Unclear legislation and a lack of resources may be holding back the fight against cyber-crime, according to experts.
The All Party Internet Group is holding an inquiry into the 14-year-old Computer Misuse Act (CMA), to feed into a Home Office review of the legislation.
At the evidence session for the inquiry, Jeremy Beale, head of the e-business group at the Confederation of British Industry, said its members felt the CMA was "basically good, but basic; and it needs updating to address the network world."
He said there was an "urgent" need to update the Act to cover denial-of-service (DoS) attacks, and warned that the penalties are now inadequate when attacks can cost millions.
"Amendments to the Act will help enormously," he added.
Colin Whittaker, head of security at the Association of Payment Clearing Services, also said the law was not "sufficiently clear" on the issue of DoS attacks.
He added: "The more the government expects us to use this technology, then they have an obligation to help us do it in a secure way."
Others were less convinced that the legislation required change.
Clive Gringras, chair of the Internet Service Providers Association Legal Forum and partner at law firm Olswang, said: "I think it's a pretty elegant and successful Act."
He acknowledged that other countries enjoyed more success against cyber-crime, especially in tracking down computer attacks from abroad, and that other states had better managed extradition procedures.
"I think it's more to do with resources," he said, adding that companies had shown interest in launching private prosecutions.
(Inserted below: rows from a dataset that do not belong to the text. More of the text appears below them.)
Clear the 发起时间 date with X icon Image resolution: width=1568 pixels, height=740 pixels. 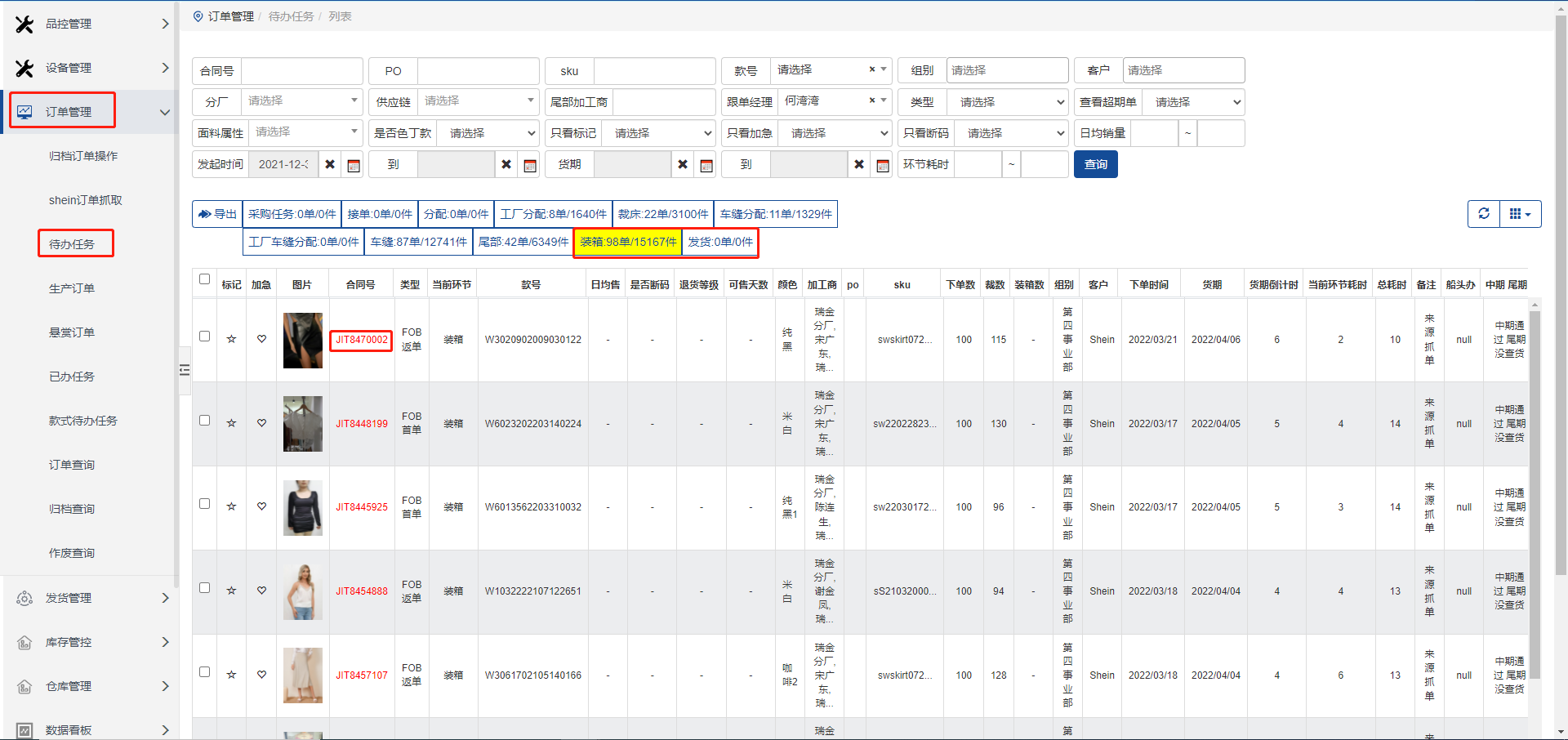tap(330, 165)
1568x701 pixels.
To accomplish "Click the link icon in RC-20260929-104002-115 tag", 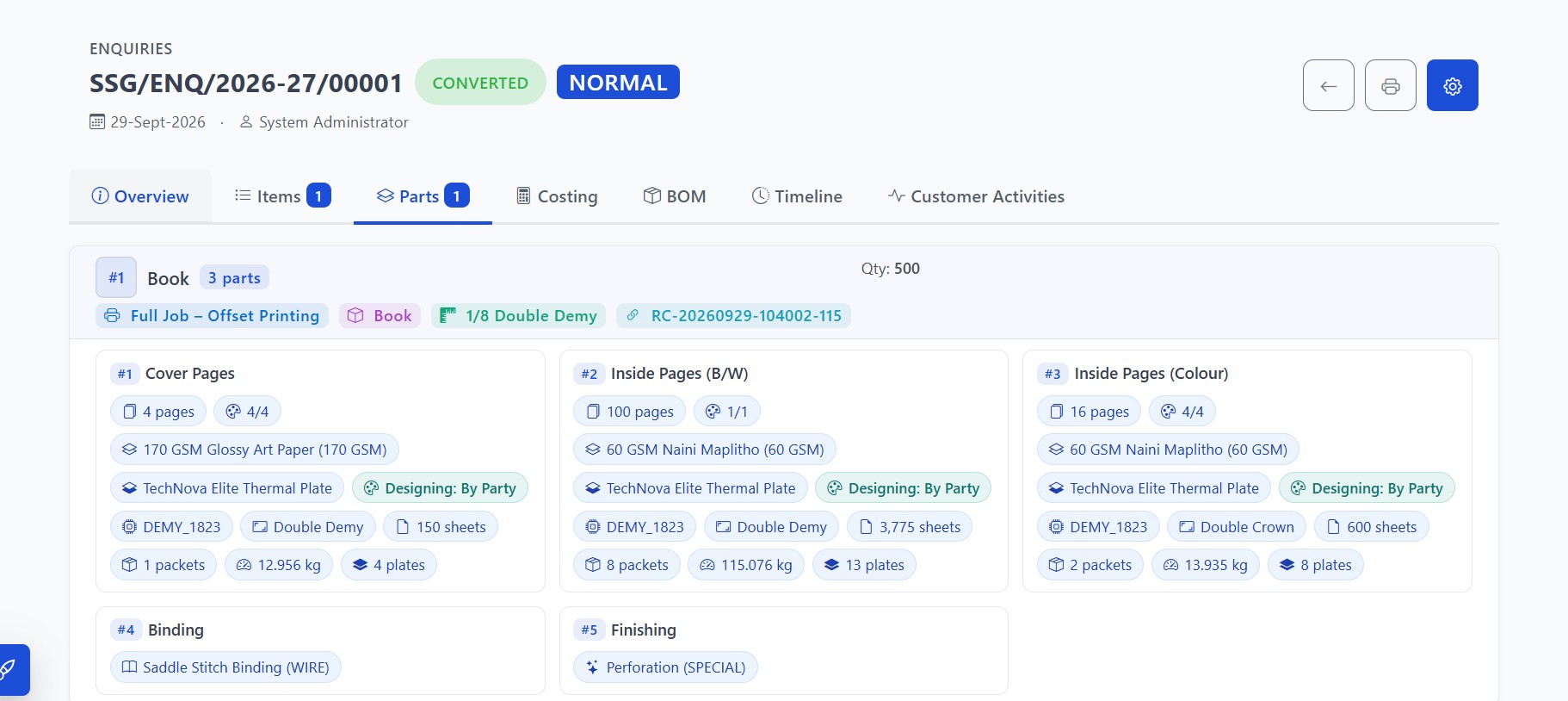I will [633, 315].
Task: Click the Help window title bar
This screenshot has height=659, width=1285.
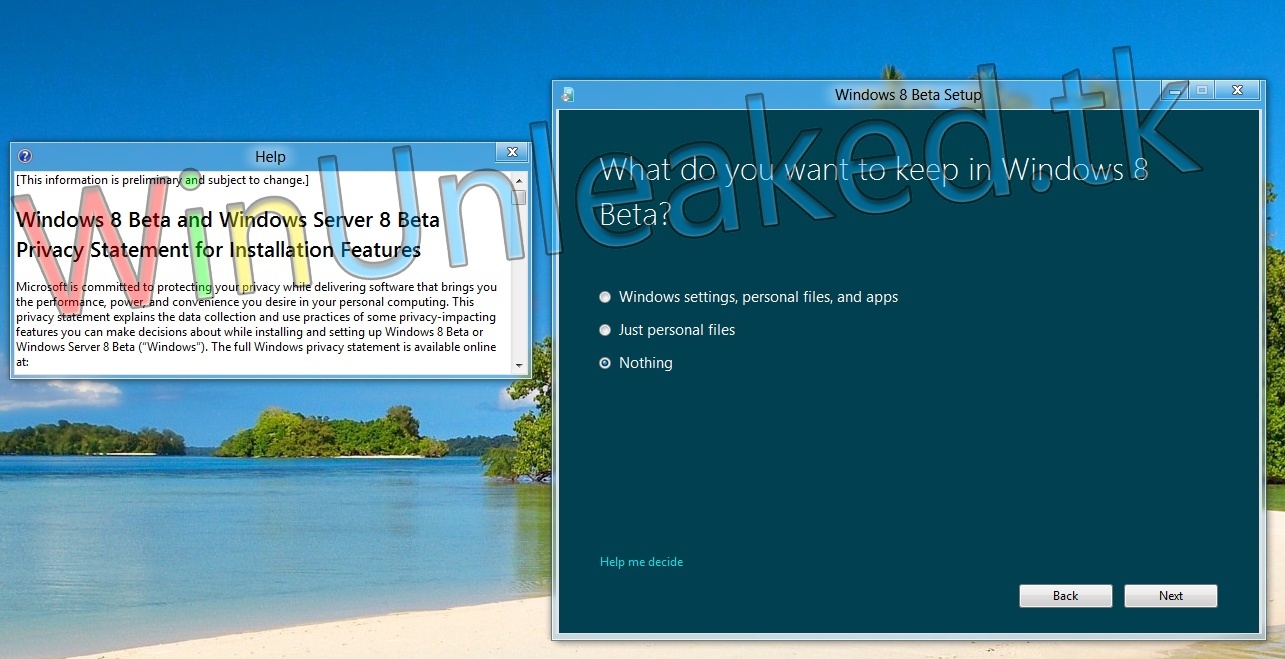Action: tap(270, 156)
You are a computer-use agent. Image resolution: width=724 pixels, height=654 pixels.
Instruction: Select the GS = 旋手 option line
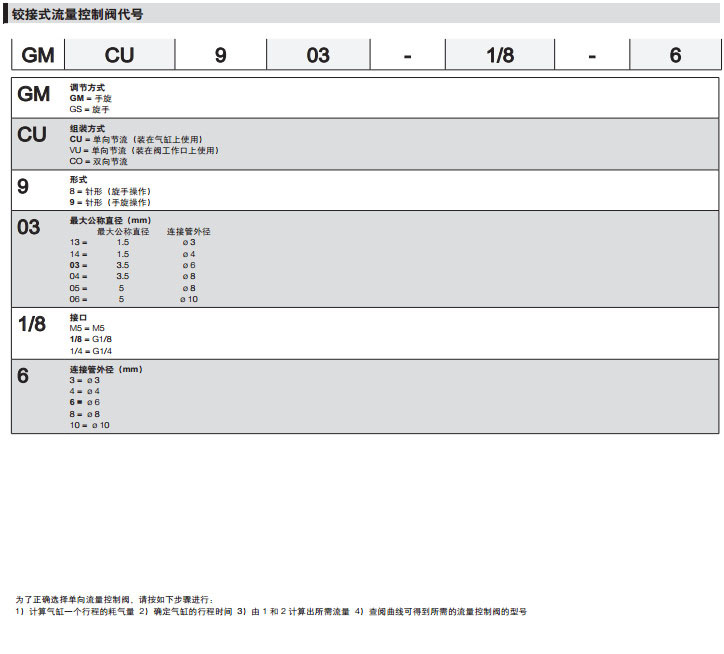pos(90,109)
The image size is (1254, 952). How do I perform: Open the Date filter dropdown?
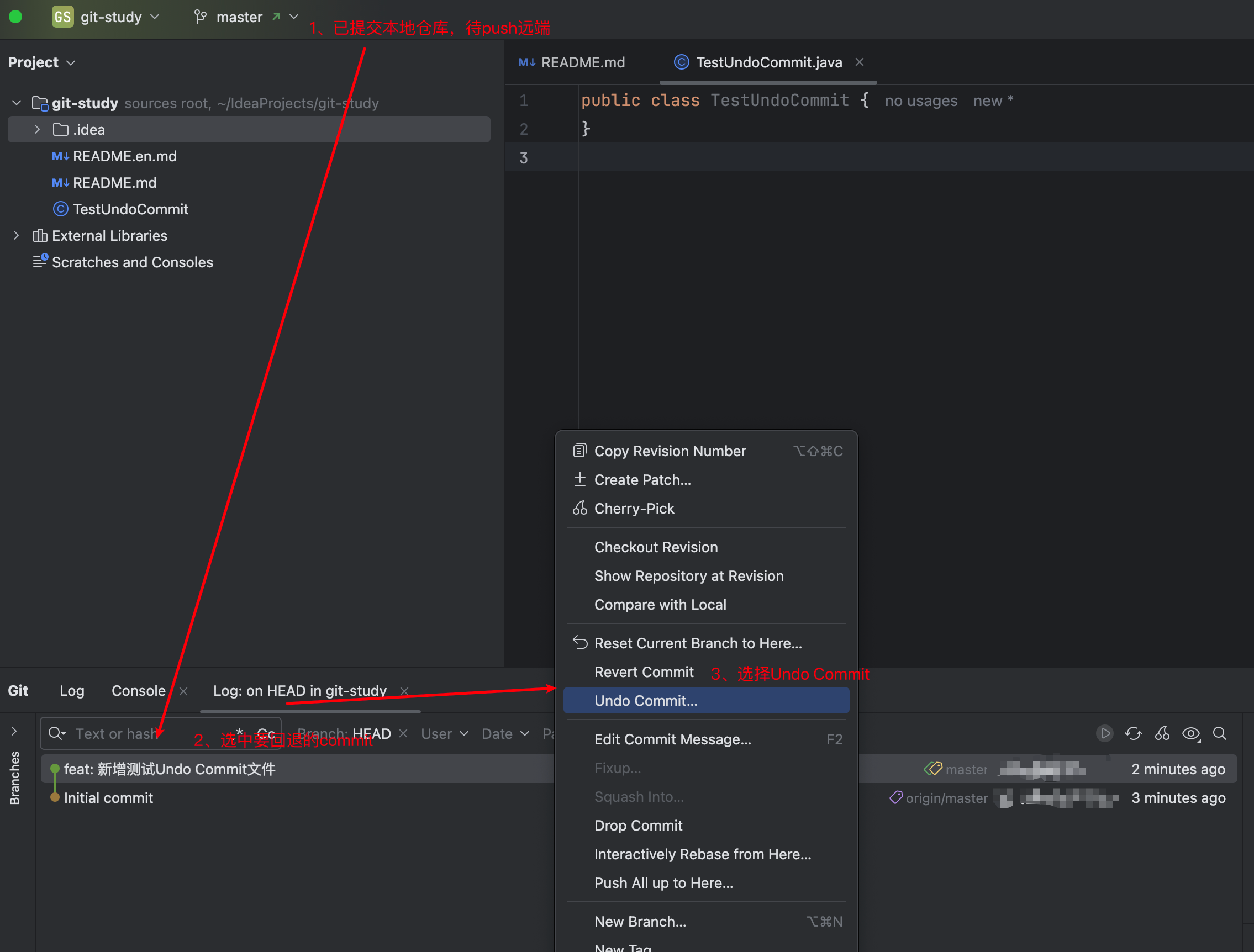click(x=505, y=734)
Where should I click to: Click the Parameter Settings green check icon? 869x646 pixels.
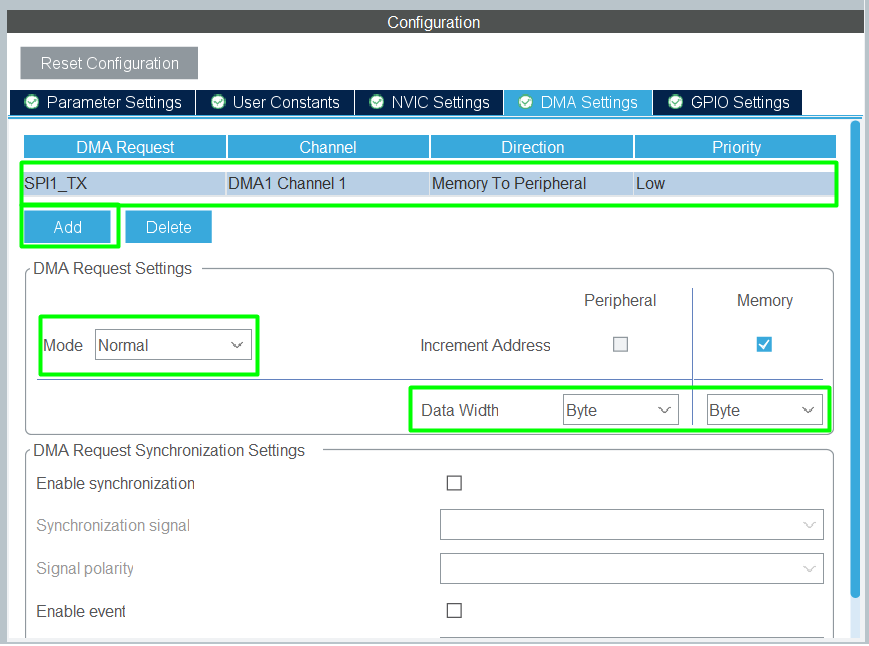point(31,102)
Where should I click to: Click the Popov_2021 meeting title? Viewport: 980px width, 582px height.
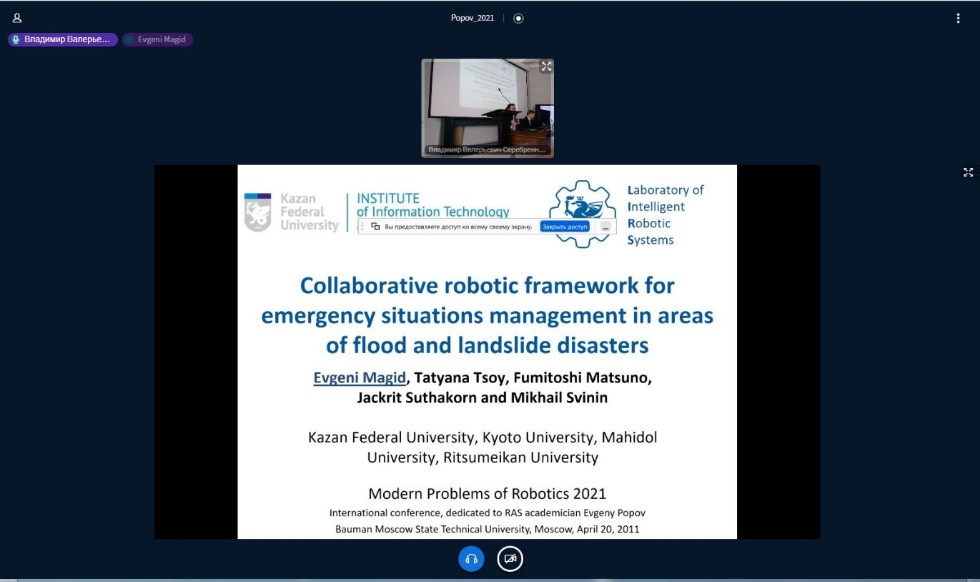tap(472, 18)
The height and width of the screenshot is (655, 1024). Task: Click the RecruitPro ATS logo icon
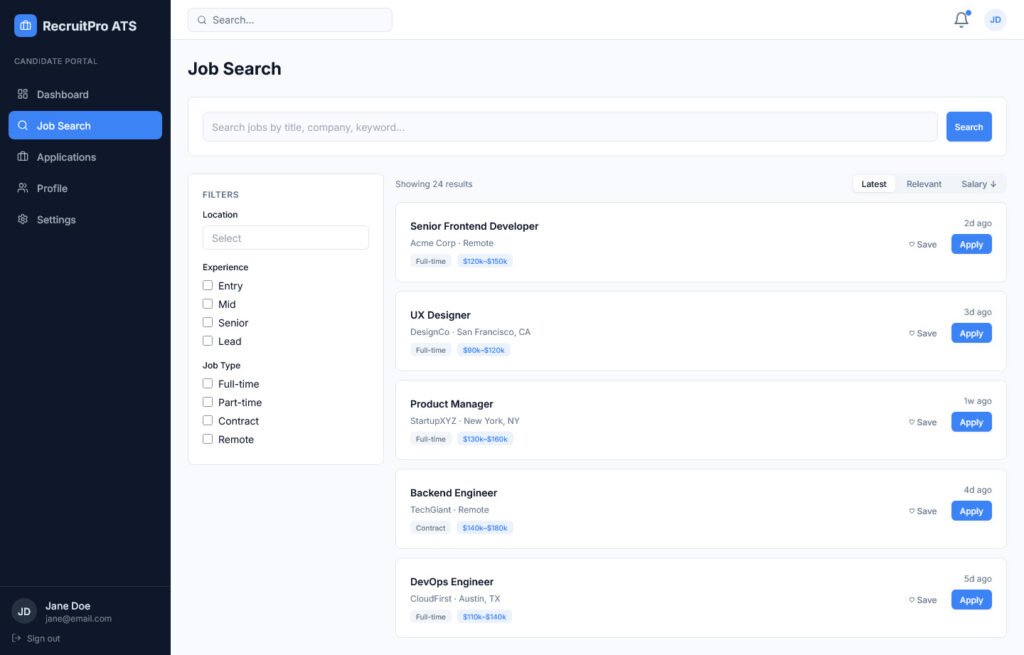[24, 25]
"There are examples of things that have been put to law enforcement but for whatever reason have not been taken forward. Companies take a slightly less risk-averse [approach]."
The Home Office claims that DoS attacks are covered by Section Three of the existing CMA.
The problem is that there have been few cases where this point of law has been tested, because the nature of the attack means it is very hard to find the individual responsible.
The Home Office is also working with the police to develop a recording system for crimes with a computer element.
e-envoy Andrew Pinder said there was "a willingness to look at the issues", which might mean a mix of awareness raising about security and "perhaps legislation".
But he warned that legislation should not be too heavy handed, and that developers should make security easy to implement in their products.